Turn every line of the data below into a JSON list of strings, one string per line, leaving out blank lines.

## start

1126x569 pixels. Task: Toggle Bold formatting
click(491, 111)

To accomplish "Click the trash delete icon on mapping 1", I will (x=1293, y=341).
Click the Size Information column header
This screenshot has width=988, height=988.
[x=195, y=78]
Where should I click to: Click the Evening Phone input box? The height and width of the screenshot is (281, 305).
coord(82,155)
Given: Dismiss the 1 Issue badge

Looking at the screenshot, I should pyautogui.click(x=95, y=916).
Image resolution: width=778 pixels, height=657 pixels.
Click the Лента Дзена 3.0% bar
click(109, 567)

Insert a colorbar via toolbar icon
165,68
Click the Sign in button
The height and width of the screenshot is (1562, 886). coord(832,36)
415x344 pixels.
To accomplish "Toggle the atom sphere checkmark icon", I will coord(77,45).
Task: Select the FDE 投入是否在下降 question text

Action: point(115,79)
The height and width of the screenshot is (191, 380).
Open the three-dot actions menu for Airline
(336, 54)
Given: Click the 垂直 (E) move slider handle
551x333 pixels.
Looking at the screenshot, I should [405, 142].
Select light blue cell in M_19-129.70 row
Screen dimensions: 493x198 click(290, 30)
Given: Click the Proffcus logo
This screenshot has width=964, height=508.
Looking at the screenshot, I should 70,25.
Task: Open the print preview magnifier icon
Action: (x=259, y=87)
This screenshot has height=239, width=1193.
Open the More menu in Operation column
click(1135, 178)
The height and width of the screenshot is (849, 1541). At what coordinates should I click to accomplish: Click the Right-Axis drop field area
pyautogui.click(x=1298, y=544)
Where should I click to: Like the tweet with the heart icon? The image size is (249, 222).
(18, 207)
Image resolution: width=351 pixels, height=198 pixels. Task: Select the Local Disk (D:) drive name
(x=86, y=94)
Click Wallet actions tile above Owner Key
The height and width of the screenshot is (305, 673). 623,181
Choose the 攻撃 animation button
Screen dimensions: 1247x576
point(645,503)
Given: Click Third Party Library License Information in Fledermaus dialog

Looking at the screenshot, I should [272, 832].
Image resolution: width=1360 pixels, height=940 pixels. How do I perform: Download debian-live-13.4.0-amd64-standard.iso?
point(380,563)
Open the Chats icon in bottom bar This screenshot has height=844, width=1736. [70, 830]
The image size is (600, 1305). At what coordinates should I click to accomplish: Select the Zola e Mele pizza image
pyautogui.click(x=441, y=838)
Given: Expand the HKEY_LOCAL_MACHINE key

## end

> PROBLEM SOLUTION
[
  "1126x569 pixels. Task: Toggle Bold formatting",
  "click(491, 111)",
  "To accomplish \"Click the trash delete icon on mapping 1\", I will (x=1293, y=341).",
  "Click the Size Information column header",
  "This screenshot has width=988, height=988.",
  "[x=195, y=78]",
  "Where should I click to: Click the Evening Phone input box? The height and width of the screenshot is (281, 305).",
  "coord(82,155)",
  "Given: Dismiss the 1 Issue badge",
  "Looking at the screenshot, I should pyautogui.click(x=95, y=916).",
  "Image resolution: width=778 pixels, height=657 pixels.",
  "Click the Лента Дзена 3.0% bar",
  "click(109, 567)",
  "Insert a colorbar via toolbar icon",
  "165,68",
  "Click the Sign in button",
  "The height and width of the screenshot is (1562, 886). coord(832,36)",
  "415x344 pixels.",
  "To accomplish \"Toggle the atom sphere checkmark icon\", I will coord(77,45).",
  "Task: Select the FDE 投入是否在下降 question text",
  "Action: point(115,79)",
  "The height and width of the screenshot is (191, 380).",
  "Open the three-dot actions menu for Airline",
  "(336, 54)",
  "Given: Click the 垂直 (E) move slider handle",
  "551x333 pixels.",
  "Looking at the screenshot, I should [405, 142].",
  "Select light blue cell in M_19-129.70 row",
  "Screen dimensions: 493x198 click(290, 30)",
  "Given: Click the Proffcus logo",
  "This screenshot has width=964, height=508.",
  "Looking at the screenshot, I should 70,25.",
  "Task: Open the print preview magnifier icon",
  "Action: (x=259, y=87)",
  "This screenshot has height=239, width=1193.",
  "Open the More menu in Operation column",
  "click(1135, 178)",
  "The height and width of the screenshot is (849, 1541). At what coordinates should I click to accomplish: Click the Right-Axis drop field area",
  "pyautogui.click(x=1298, y=544)",
  "Where should I click to: Like the tweet with the heart icon? The image size is (249, 222).",
  "(18, 207)",
  "Image resolution: width=351 pixels, height=198 pixels. Task: Select the Local Disk (D:) drive name",
  "(x=86, y=94)",
  "Click Wallet actions tile above Owner Key",
  "The height and width of the screenshot is (305, 673). 623,181",
  "Choose the 攻撃 animation button",
  "Screen dimensions: 1247x576",
  "point(645,503)",
  "Given: Click Third Party Library License Information in Fledermaus dialog",
  "Looking at the screenshot, I should [272, 832].",
  "Image resolution: width=1360 pixels, height=940 pixels. How do I perform: Download debian-live-13.4.0-amd64-standard.iso?",
  "point(380,563)",
  "Open the Chats icon in bottom bar This screenshot has height=844, width=1736. [70, 830]",
  "The image size is (600, 1305). At what coordinates should I click to accomplish: Select the Zola e Mele pizza image",
  "pyautogui.click(x=441, y=838)",
  "Given: Expand the HKEY_LOCAL_MACHINE key"
]